◆ REQUIRED WORK ◆
1. Reproduce the passage from the FTC social media advertising transcript that begins at the words "The FTC’s core" and stops after "and commercial inducement.", substituting "legal authority" for "statutory authority".
2. Resume the FTC social media advertising transcript, writing on from its last sentence.

----- TEXT EXCERPT -----

Podcast – Social Media Advertising and the FTC: Deception and the Architecture of Compliance – Holland & Knight

Podcast – Social Media Advertising and the FTC: Deception and the Architecture of Compliance – Holland & Knight

In this episode of “Clearly Conspicuous,” consumer protection attorney Anthony DiResta breaks down why social media advertising has become a top Federal Trade Commission (FTC) priority for 2026 and how long‑standing consumer protection rules against deception and unfairness apply to today’s influencer-heavy and algorithm-driven marketing. He explains how brands use social platforms to leverage trust, reduce consumer resistance to ads and benefit from algorithmic amplification while increasing legal risk when sponsorships aren’t clearly disclosed or when responsibility is spread across brands, creators, agencies and platforms. Mr. DiResta also outlines the FTC’s expectations for businesses utilizing online advertising, as put forth in its Endorsement Guides. He concludes by highlighting why companies must have a real social media compliance program with policies, training, monitoring and corrective action going into 2026.
Listen to more episodes of Clearly Conspicuous here.
Anthony DiResta: Welcome to another podcast of Clearly Conspicuous. As we’ve [noted] in previous sessions, our goal in these podcasts is to make you succeed in this environment, make you aware of what’s going on with the federal and state consumer protection agencies and give you practical tips for success. As always, it’s a privilege to be with you today.
Today we discuss social media advertising and the FTC: deception, unfairness and the architecture of compliance. Let’s start out with an introduction, folks.
Social media advertising now sits at the center of modern consumer commerce. It is persuasive, personalized, algorithmically amplified and often indistinguishable from organic content. For regulators, especially the Federal Trade Commission, this combination presents a familiar problem in a new technological form: how to protect consumers when persuasion is embodied, implicit and seeable.
The FTC’s core statutory authority has not changed. Section 5 of the FTC Act still prohibits unfair or deceptive acts or practices. What has changed is the environment in which persuasion occurs. Social media collapses the traditional separations between advertising and content, between speaker and marketer and between voluntary influence and commercial inducement.
From the FTC’s perspective, social media is not a “new” category of law — it is just a new factual context in which old doctrines apply with renewed force.

----- GIVEN DATA -----

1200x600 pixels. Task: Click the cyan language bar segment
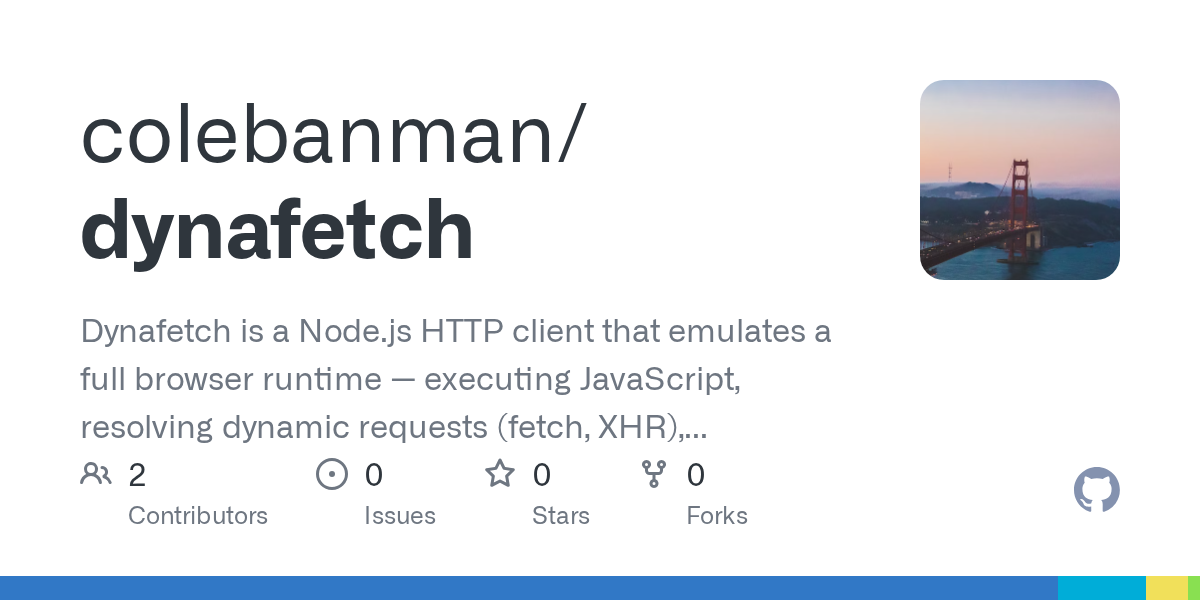[1102, 588]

-----

◆ RESULTS IN ORDER ◆
1.
The FTC’s core legal authority has not changed. Section 5 of the FTC Act still prohibits unfair or deceptive acts or practices. What has changed is the environment in which persuasion occurs. Social media collapses the traditional separations between advertising and content, between speaker and marketer and between voluntary influence and commercial inducement.

2.
At its core, social media advertising is designed to do three things simultaneously:
Thus, from a regulatory standpoint, these goals are not inherently problematic. But they increase the risk of deception, because consumers may not recognize commercial content as advertising, material connections may be hidden, claims may be implied rather than stated, and responsibility may be diffused among multiple actors.
Understanding FTC scrutiny requires understanding who the FTC believes bears responsibility. The Commission does not accept the premise that liability stops with the speaker.
First, there are the advertisers or the brands. Advertisers are the primary beneficiaries of social media advertising and, therefore, the primary compliance target. The FTC has consistently held that brands are responsible for claims made on their behalf, brands must ensure influencers comply with disclosure requirements, [and] brands cannot outsource compliance to creators or agencies.
Then, there are the influencers and creators. Influencers are treated as endorsers under the FTC Guides. They are not passive users. When they receive payment, free products, discounts, early access or any material benefit, and promote a product, they are engaged in commercial speech subject to disclosure obligations.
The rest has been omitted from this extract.